Why do people think its so bad to marry for money?

I am currently pregnant and engaged to a wealthy man who owns a business. I am 29 and he is 36. He is an excellent provider and protector. Since the first week I became pregnant, I have quit my nursing job (pays incredibly well by the way, 190k). Not many women have this luxury, I know nurses who have to work 12 hour shifts all day while heavily pregnant because their husbands can't provide for her. After our daughter is born, we plan on hiring an expert baby nurse to watch her overnight so that we wouldn't have to wake up in the middle of the night to care for her. I don't plan on ever working again for the rest of my life. I might work once in a while to preserve and maintain my nursing licensure. But I plan on dedicating the next 20 years of my life to mothering our children. On the other hand, I know plenty of moms who have to work 8 to 12 hours a day then come home to do all the housework. My man and I go out to luxury lunches and dinners everyday then he comes home to rub my feet since they're been swollen due to my pregnancy. We drive around in a comfy, spacious, luxury car and live in a nice neighborhood where everyone is upper class, educated and super respectful.
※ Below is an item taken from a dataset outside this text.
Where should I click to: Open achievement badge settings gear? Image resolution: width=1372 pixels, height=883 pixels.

We have a house cleaner that comes in to clean our apartment. I never have to do any housework. Since I have met him over the past year, we have traveled to 4 different countries already. We never have to worry about not being able to afford a nicer room or having to pay extra to have breakfast delivered to us in bed.
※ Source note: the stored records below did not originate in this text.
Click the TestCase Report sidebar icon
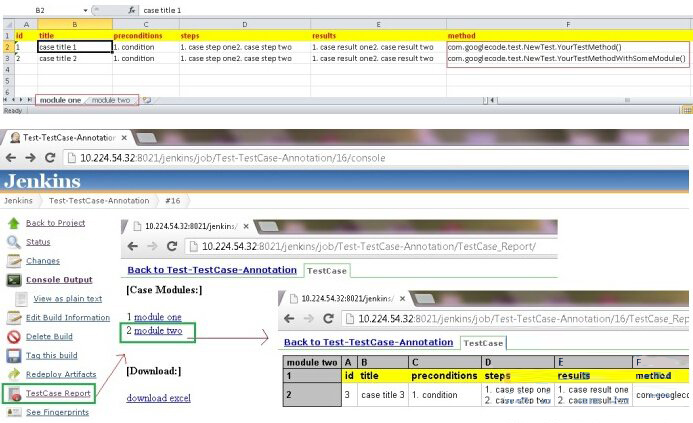Screen dimensions: 693x423 pyautogui.click(x=14, y=394)
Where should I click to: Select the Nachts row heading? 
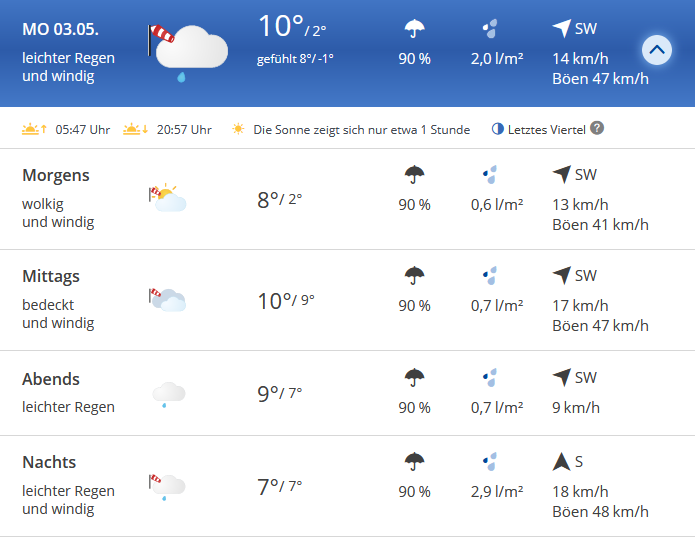coord(49,462)
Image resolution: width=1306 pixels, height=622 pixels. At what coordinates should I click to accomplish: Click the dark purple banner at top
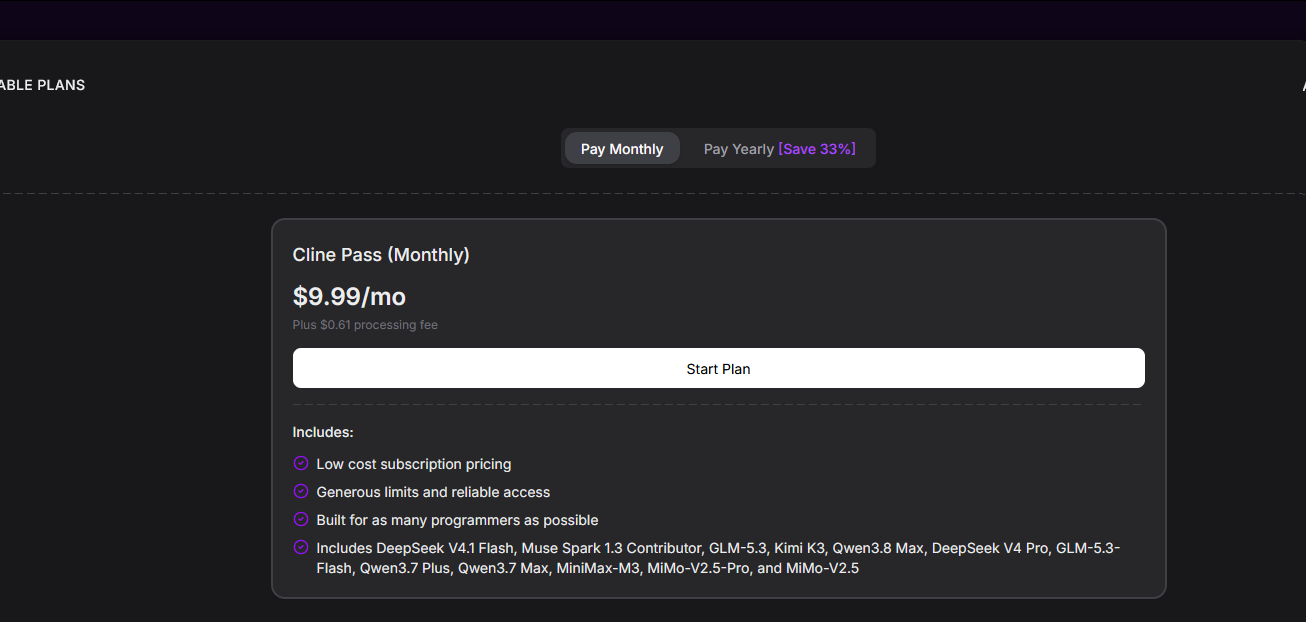point(653,20)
I would never have to stick to a job I hate ever again. I can pick and choose where to work or do whatever I want since money isn't a factor. I would never have to tolerate working with coworkers I hate or having to get yelled at by a patient or a doctor again.

I really do not regret my decision to marry for money. And I think all of this ridiculing about gold diggers just comes from a pile of very jealous, angry men who know they cannot measure up.

Why do people think its so bad to marry for money?